The Western blot Assay was conducted as previously described [24]. Total proteins were extracted from the frozen heart tissues. Protein concentrations were determined and normalized using the Bicinchoninic Acid (BCA) Protein Assay Kit (G2026, Servicebio, Wuhan, China). Next, proteins (28 mg) were separated by sodium dodecylsulphate (SDS)-polyacrylamide gel electrophoresis (PAGE), then transferred onto a polyvinylidene difluoride (PVDF) membrane and incubated with primary antibodies overnight at 4°C (39.2°F). Finally, the secondary antibodies were incubated with the membranes for 60 minutes at room temperature. Enhanced chemiluminescence (BL523B, Biosharp, Anhui, China) was used to visualize the signals. The protein and gene expression levels of target genes were normalized to the internal reference gene GAPDH. Kv4.2 (1:1000 dilution for Western blot, ab123543) were purchased from Abcam (Cambridge, UK) while Kv1.5 (1:1000 dilution for Western blot, PA5-77,573), Kv2.1 (1:1000 dilution for Western blot, PA5-77,580), Kv4.3 (1:500 dilution for Western blot, PA5-77,583), and Cav1.2 (1:400 dilution for Western blot, PA5-77,297) were also obtained from Abcam. Besides, NF-κB (p65) (1:1000 dilution for Western blot, 8242S), P-NF-κB (P-p65) (1:1000 dilution for Western blot, 3031S), GAPDH (1:1000 dilution for Western blot, 7074S). And TLR4 (1:1000 dilution for Western blot, AF7017) were purchased from Affinity Biosciences (OH, USA).

2.9. Statistical analysis

We performed statistical analyses using GraphPad Prism software. Continuous variables are expressed as means ± the standard error of the mean (SEM). The student’s t-test determined statistical differences between two groups. Statistical comparisons among multiple groups were performed with a one-way analysis of variance (ANOVA), followed by Tukey’s post hoc test. Categorical data were reported as percentages and were analyzed by Fisher’s exact test. Significance was assumed when p < 0.05 or p < 0.01.

3. Results

The current study determined the effects of Dapagliflozin on PAH-induced ventricular arrhythmia and its underlying mechanism. Through our experiments, we found that DA reversed the structural and electrical remodeling of ventricles by preventing the activated signal pathway of TLR4/NF-κB, reducing the vulnerability of ventricular arrhythmia caused by PAH.
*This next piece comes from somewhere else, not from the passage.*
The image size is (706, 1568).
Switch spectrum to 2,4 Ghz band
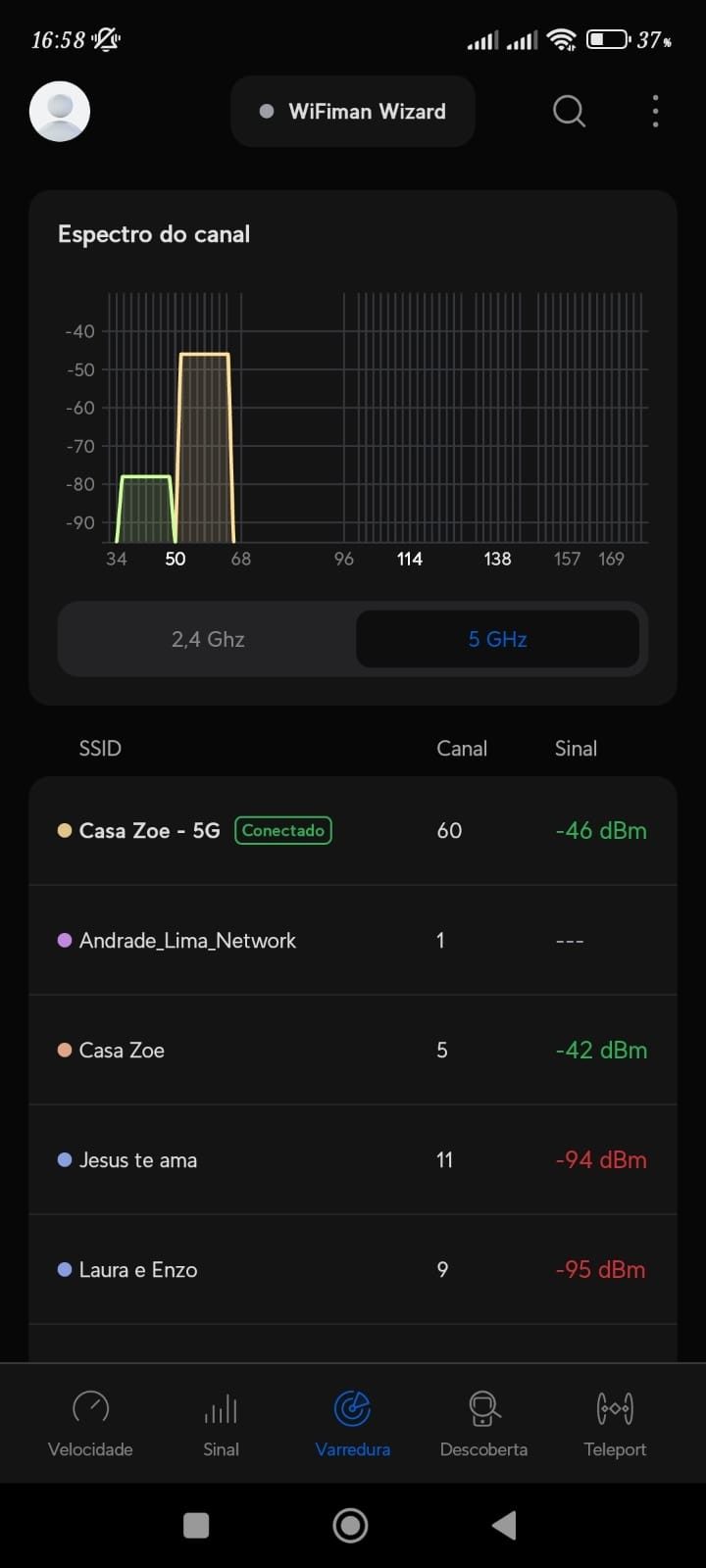tap(208, 639)
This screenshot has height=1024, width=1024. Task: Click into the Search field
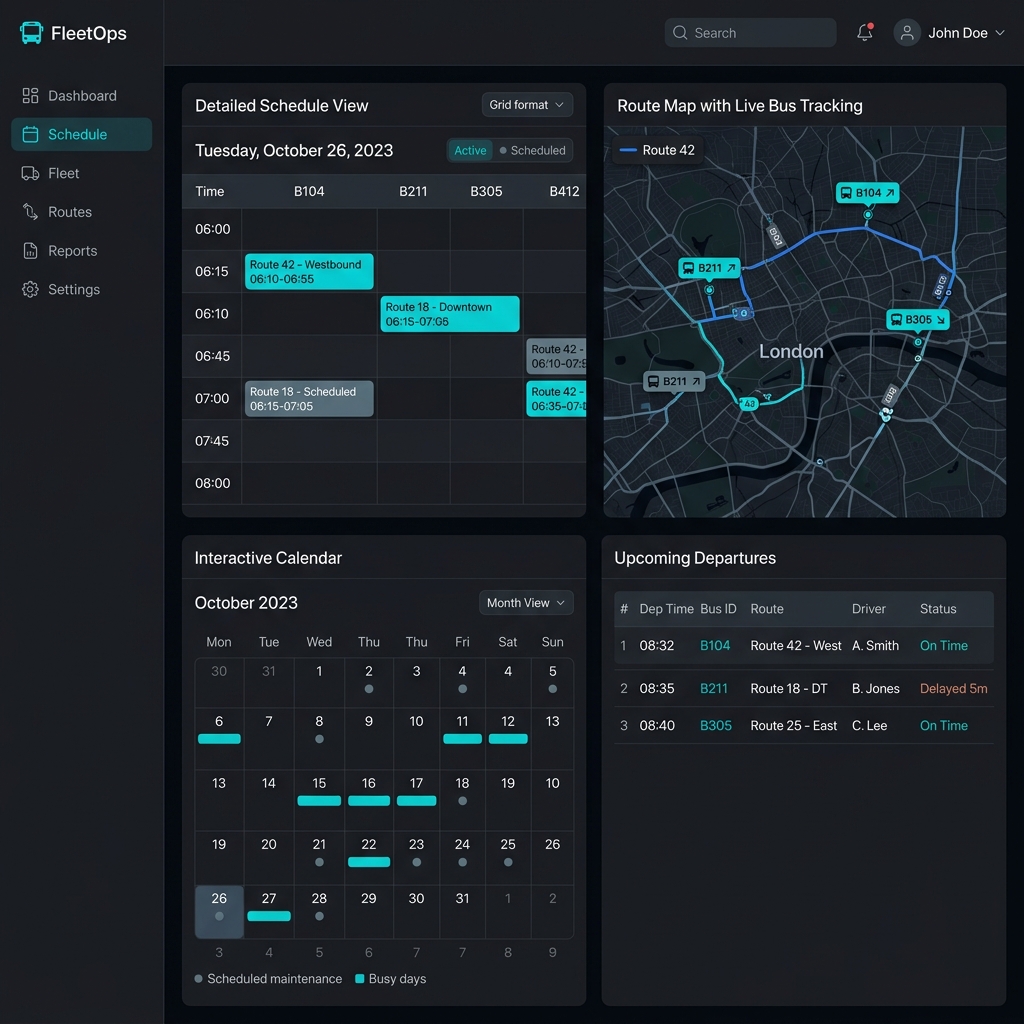click(x=750, y=33)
3.1. DA improved systolic function and improved the survival rate of PAH rats

During the 4 weeks, six rats from the PAH group (30%) and 3 from PAH+DA group (15%) were dead. There was no statistical difference between PAH group and PAH+DA group (p = 0.4506 > 0.05; Figure 1). During the formation of PAH, we found that rats changed for bad conditions. PAH rats eat food and drink water less than normal, so, the death rate was as expected. Table 1 showed the analyzed morphometric parameters. The PAH group presented higher ventricular hypertrophy (heart weight and heart/tibia), RVW (right ventricular weight), (LV+S)W (left ventricular weight and interventricular weight), RVW/tibia, and (LV+S)W/tibia (p < 0.05 vs. CTL group). To our surprise, these changes were inhibited in PAH+DA group (p < 0.05 vs. PAH group). Figure 2 listed body weight (Figure 2(a)), blood glucose (Figure 2(b)) and blood pressure (Figure 2(c)) of rats. We could find there were significant statistical differences between PAH group (p < 0.05 vs. CTL group) and PAH+DA group (p < 0.05 vs. PAH group). In addition, we found that DA down-regulated the body weight, blood pressure and blood glucose. The formation of PAHs also caused rats to down-regulate their body weight, blood pressure and blood glucose. Above all, we found that DA decreased the body weight but lessened the down-regulation of blood pressure or blood glucose. In Table S1, we listed the changes from ventricle to pulmonary vessel. We could find easily that the rats from the PAH group had formation of PAH and right heart failure. However, with the administration of DA, rats from PAH+DA group had a lot of improvement in cardiac function and pulmonary vessel. From all of the above, after the use of MCT, the hearts of PAH group rats changed seriously. By the way, these results suggested that the administration of Dapagliflozin lessened PAH-related symptoms. At the same time, from the above-mentioned data, we noticed that the hearts of PAH group became hypertrophied, which increased the incidence of ventricular arrhythmia.

Figure 1.

Figure 1.

Effects of Dapagliflozin on percent survival of PAH’s rats (n = 20 per group). Data are presented as mean as ±SEM. *P < 0.05 vs. CTL group, #P < 0.05 vs. PAH group. **P < 0.01 vs. CTL group, ##P < 0.01 vs. PAH group.

Table 1.

Dapagliflozin improved the ventricular hypertrophy

  CTL CTL+DA PAH PAH+DA
HW(g) 1.27 ± 0.18 1.25 ± 0.178 1.71 ± 0.202* 1.34 ± 0.237#
HW/tibia(g/cm) 0.22 ± 0.012 0.23 ± 0.0304 0.28 ± 0.0336* 0.23 ± 0.0372#
RVW(g) 0.22 ± 0.0944 0.22 ± 0.1045 0.30 ± 0.1305* 0.22 ± 0.0544#
(LV+S)W(g) 0.74 ± 0.0853 0.75 ± 0.1513 0.90 ± 0.1269* 0.80 ± 0.1881#
RVW/tibia(g/cm) 0.038 ± 0.0151 0.038 ± 0.0155 0.049 ± 0.0214* 0.040 ± 0.089#
(LV+S)W/tibia(g/cm) 0.112 ± 0.0127 0.117 ± 0.0233 0.158 ± 0.0205* 0.134 ± 0.0322#

Figure 2.

Figure 2.

Effects of Dapagliflozin on the body weight, blood glucose and blood pressure. The body weight (a), The blood glucose (b), and the blood pressure (c) (n = 8–10 per group). Data are presented as mean as ±SEM. *P < 0.05 vs. CTL group, #P < 0.05 vs. PAH group. **P < 0.01 vs. CTL group, ##P < 0.01 vs. PAH group. Abbreviations: SBP, systolic blood pressure; DBP, diastolic blood pressure.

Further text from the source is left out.